═════ Leestekst

Erfelijkheid bij myotonia congenita
Myotonia congenita bestaat in een autosomaal dominant erfelijke variant (ziekte van Thomsen) en een autosomaal recessief erfelijke variant. Bij autosomaal dominante overerving is er een kans van 50% dat een kind de ziekte krijgt als een van de ouders de ziekte heeft. Als de ziekte autosomaal recessief wordt overgeërfd betekent dit dat een kind de ziekte alleen kan krijgen als beide ouders de aanleg voor de ziekte doorgeven. Zowel de vader als de moeder moeten daarvoor drager zijn van de ziekte.
Dragers hebben zelf over het algemeen geen klachten en weten vaak niet van zichzelf dat ze de aanleg voor de ziekte met zich meedragen. Als beide ouders inderdaad drager zijn, is de kans dat een kind de ziekte krijgt 25%. Er is 50% kans op een kind dat drager is en dus zelf geen klachten zal krijgen. De kans op een gezond kind dat geen drager is is 25%. Is maar een van de ouders drager van de ziekte, dan krijgen de kinderen de ziekte niet, maar er is wel een kans van 50% dat het kind ook drager is.

══════════
═════ Vastgelegde gegevens

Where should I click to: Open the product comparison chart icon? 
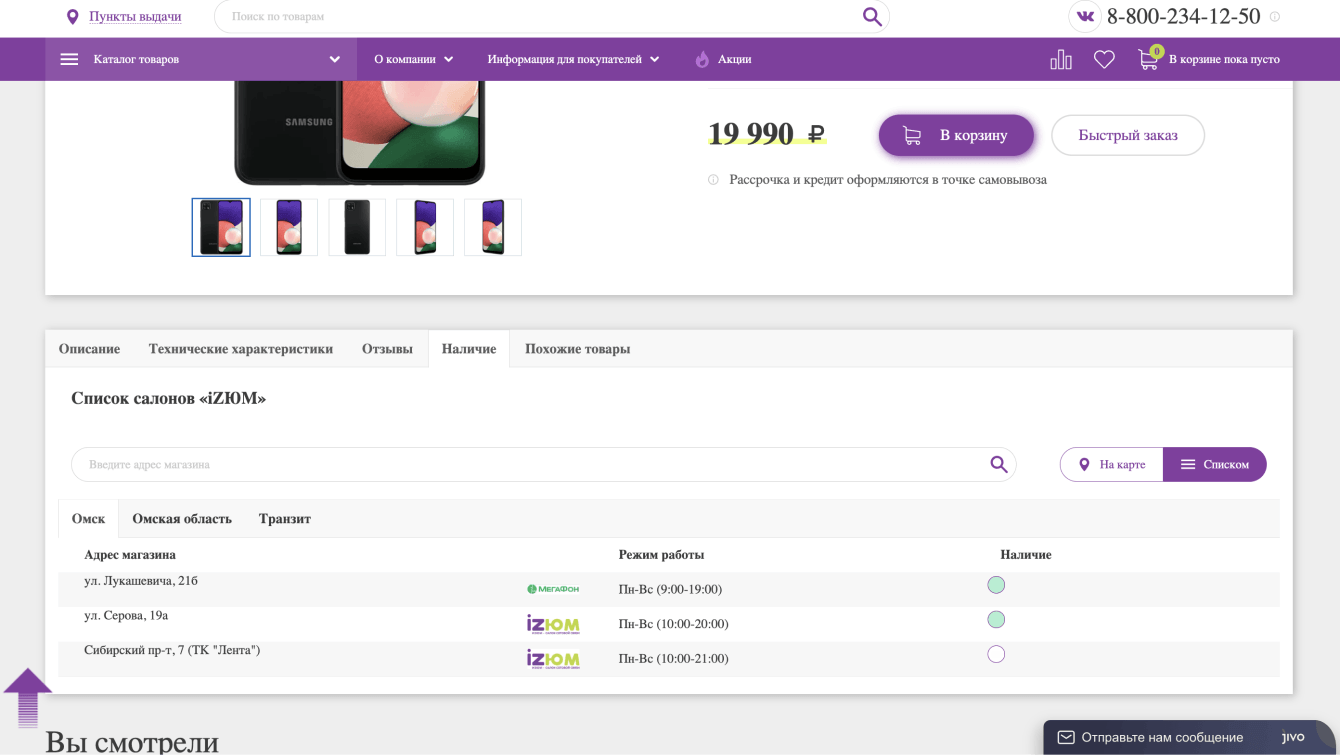[x=1061, y=60]
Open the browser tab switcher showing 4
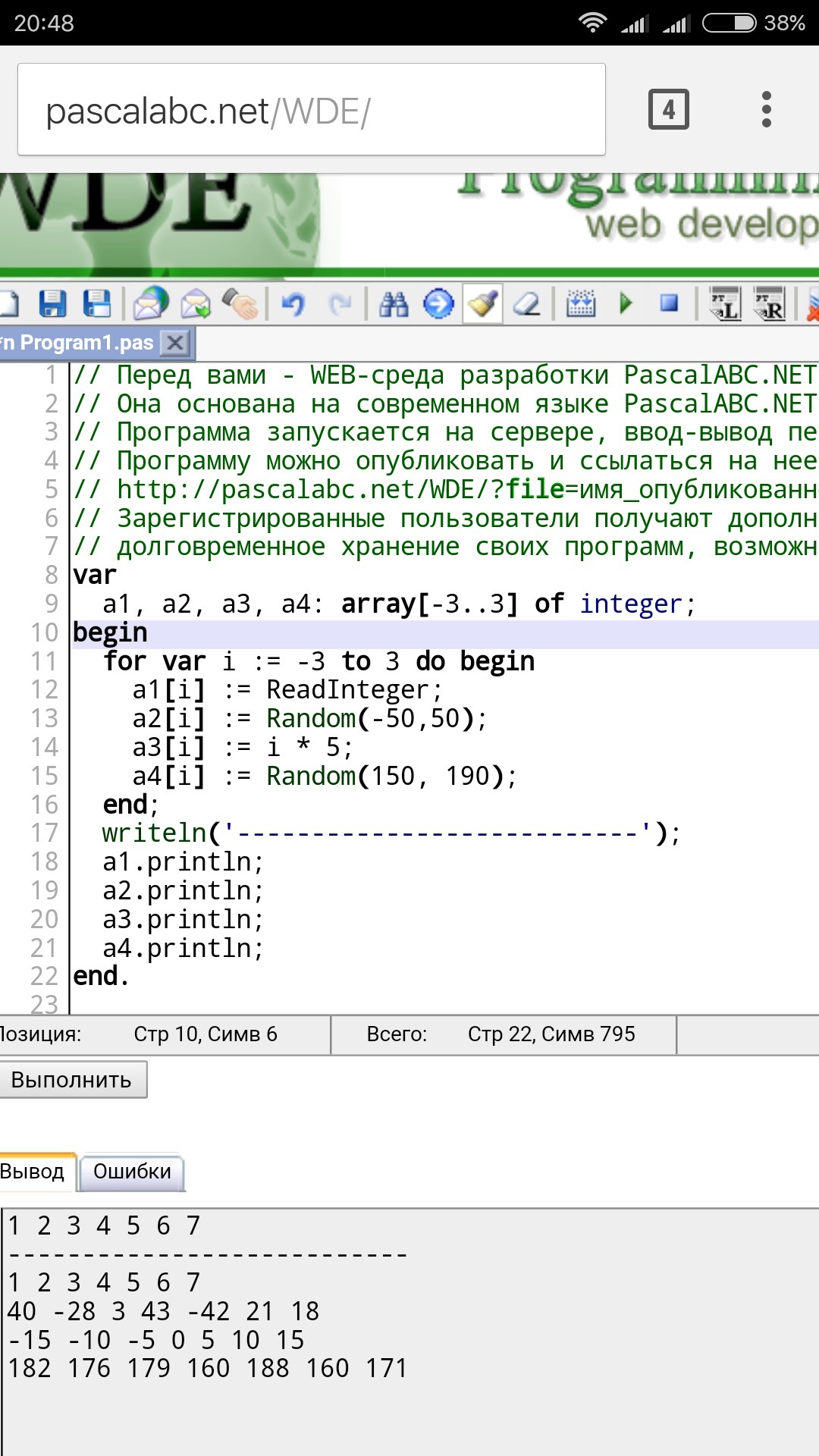This screenshot has width=819, height=1456. [668, 110]

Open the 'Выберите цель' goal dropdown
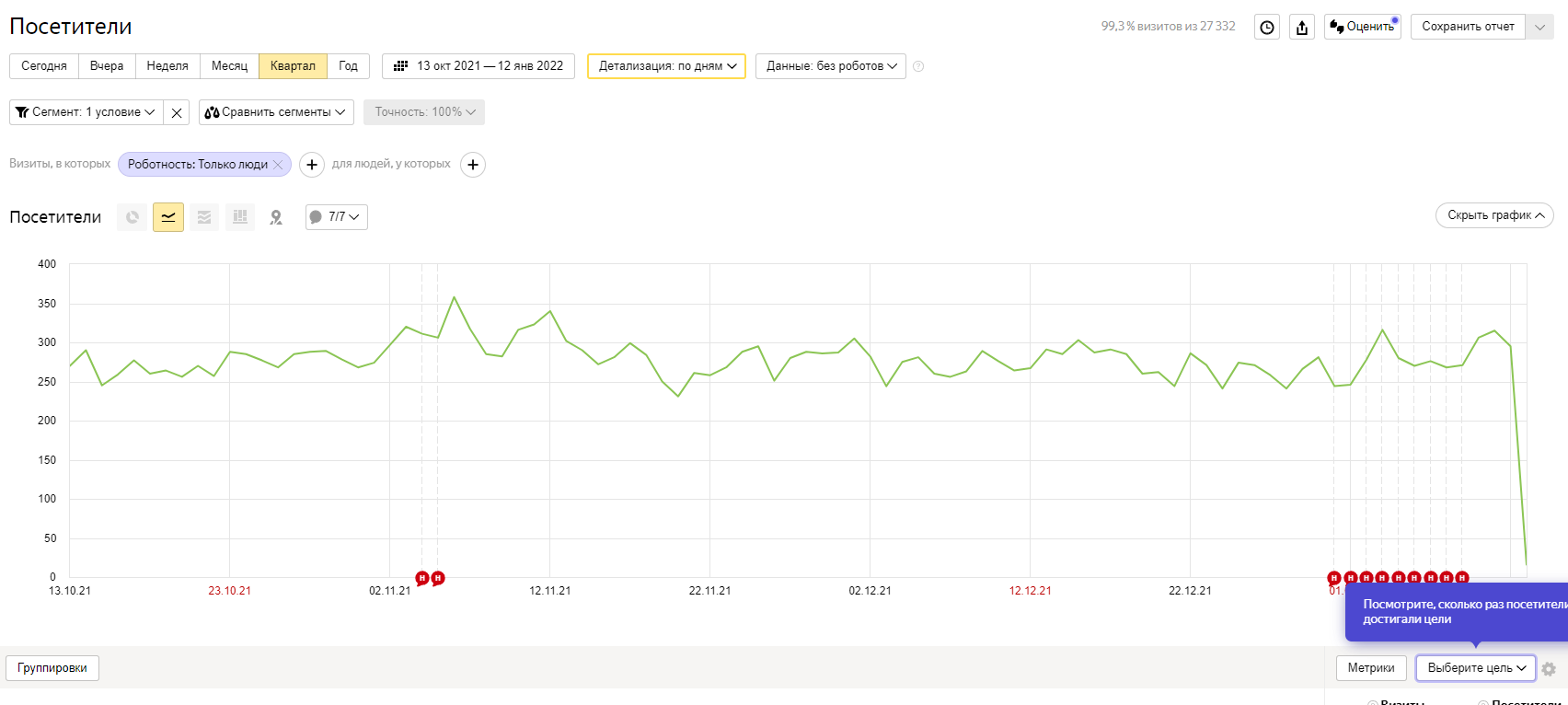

══════════

▶ [Uit te voeren opdrachten]:
- A) Hoe groot is volgens de tekst over erfelijkheid bij myotonia congenita de kans dat een kind de ziekte krijgt als beide ouders drager zijn?
- B) Schrijf de tekst over erfelijkheid bij myotonia congenita verder vanaf de laatste zin.

▶ [Antwoorden per opdracht]:
- A) Die kans is 25%.

- B)
Medische en paramedische behandeling van myotonia congenita
Myotonia congenita is (nog) niet te genezen. De behandeling is erop gericht de spieren in een zo goed mogelijke conditie te houden. Het vastzitten van spieren en gewrichten (contracturen) kan worden tegengegaan met fysiotherapie. Verbetering van de spierstijfheid kan worden bereikt door oefeningen te doen waarbij de spieren regelmatig worden samengetrokken (contractie-oefeningen). Speciale ademhalingsoefeningen kunnen de ademhaling verbeteren. De resultaten met medicijnen zijn vaak teleurstellend. Als er al er een gunstig effect wordt bereikt is dit meestal maar voor een korte periode. Alleen wanneer iemand vaak voorkomende of ernstige aanvallen heeft, worden geneesmiddelen voorgeschreven. Vaak zijn de bijwerkingen van deze geneesmiddelen erger dan de kwaal.